Um exemplo de uso inicial da IA (inteligência artificial) nesta área é o sistema Victor, do STF (Supremo Tribunal Federal), utilizado para reconhecimento, classificação e organização de processos.

Ruiz afirma que hoje a face mais utilizada da inteligência artificial é o aprendizado de máquinas, ou seja, sistemas que aprendem com base nas informações disponíveis. Assim, a evolução deste recurso passaria por fases mais longas até que um computador possa tomar decisões.

"Hoje, alguns sistemas de inteligência artificial são utilizados para classificar petições, outros analisam a petição para ver se está faltando algum tipo de documento e outros juntam jurisprudências relacionadas àquele tema. Todas as IAs que existem nos tribunais são para auxiliar e melhorar a eficácia do Judiciário", diz Marques, da AB2L.

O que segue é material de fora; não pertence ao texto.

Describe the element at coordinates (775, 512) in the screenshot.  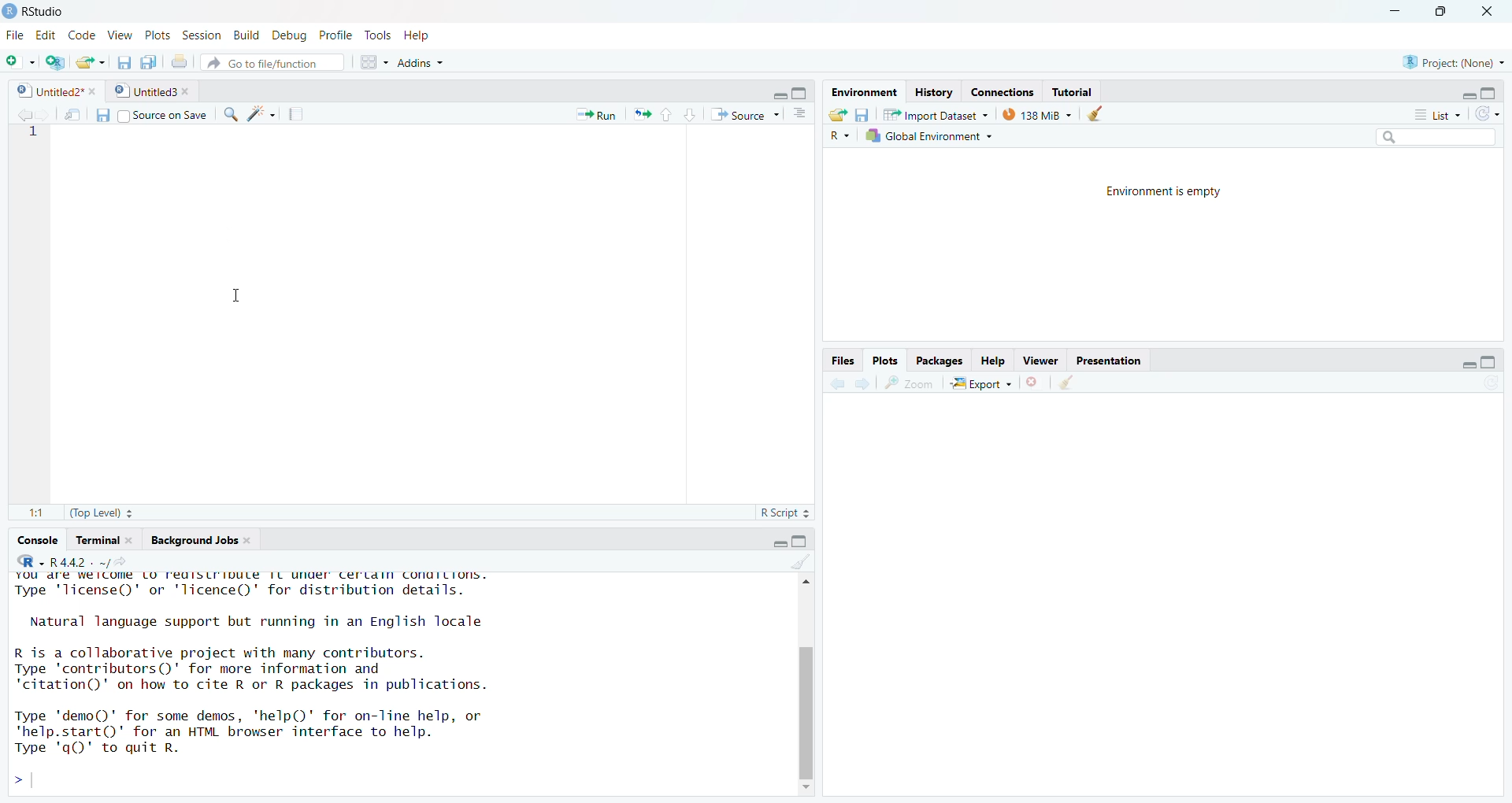
I see `R Script 2` at that location.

Ele afirma que, no Brasil, um dos desafios é a desorganização dos dados dos 75,4 milhões de ações existentes —a aplicação d e algoritmos no corpo dos processos é dificultada até mesmo pelos diferentes formatos de arquivo em que eles são cadastrados nos sistemas.

Para Marques, antes de avançar na virtualização, os escritórios também devem refletir sobre o próprio modelo de gestão de pessoas e processos.

Por outro lado, a implementação de IA pode ser problemática quando as bases de dados que a alimentam são enviesadas, escassas e têm informações distorcidas que podem resultar em decisões preconceituosas, explica Lemos. Para que o modelo funcione bem, é preciso compreender seu desenvolvimento e submeter as bases a revisões constantes.

Neste contexto, Ruiz afirma que uma das possíveis causas também pode ser a falta de equipes multidisciplinares —que reúnam especialistas em direito, em informática e em análise de dados, por exemplo— na elaboração dos bancos de dados e dos sistemas utilizados na prática jurídica.

Citando sua última coluna na Folha, na qual discutiu se a Lei Geral de Proteção de Dados pode ser elitista, ou seja, beneficiar apenas um grupo restrito de pessoas, enquanto o tema de cibersegurança afeta toda a população, Lemos comentou sobre a acessibilidade às novas tecnologias.

"Uma parcela significativa da população brasileira não está conectada ou permanece mal conectada. Além de promover a expansão dos serviços digitais, a gente tem que tomar cuidado para que o direito não seja altamente excludente", diz ele.

Marques, da AB2L, afirma que, hoje, é mais fácil e acessível contratar tecnologias para todos os portes de escritório, inclusive com plataformas gratuitas de gestão de processos para advogados autônomos em início de carreira.

Pinheiro, também especialista em direito digital, afirma que, independentemente da área a ser seguida na advocacia, é fundamental estudar inovações aplicadas ao direito, já que processos seletivos buscam profissionais híbridos, com conhecimento jurídico e também em ciência de dados, por exemplo.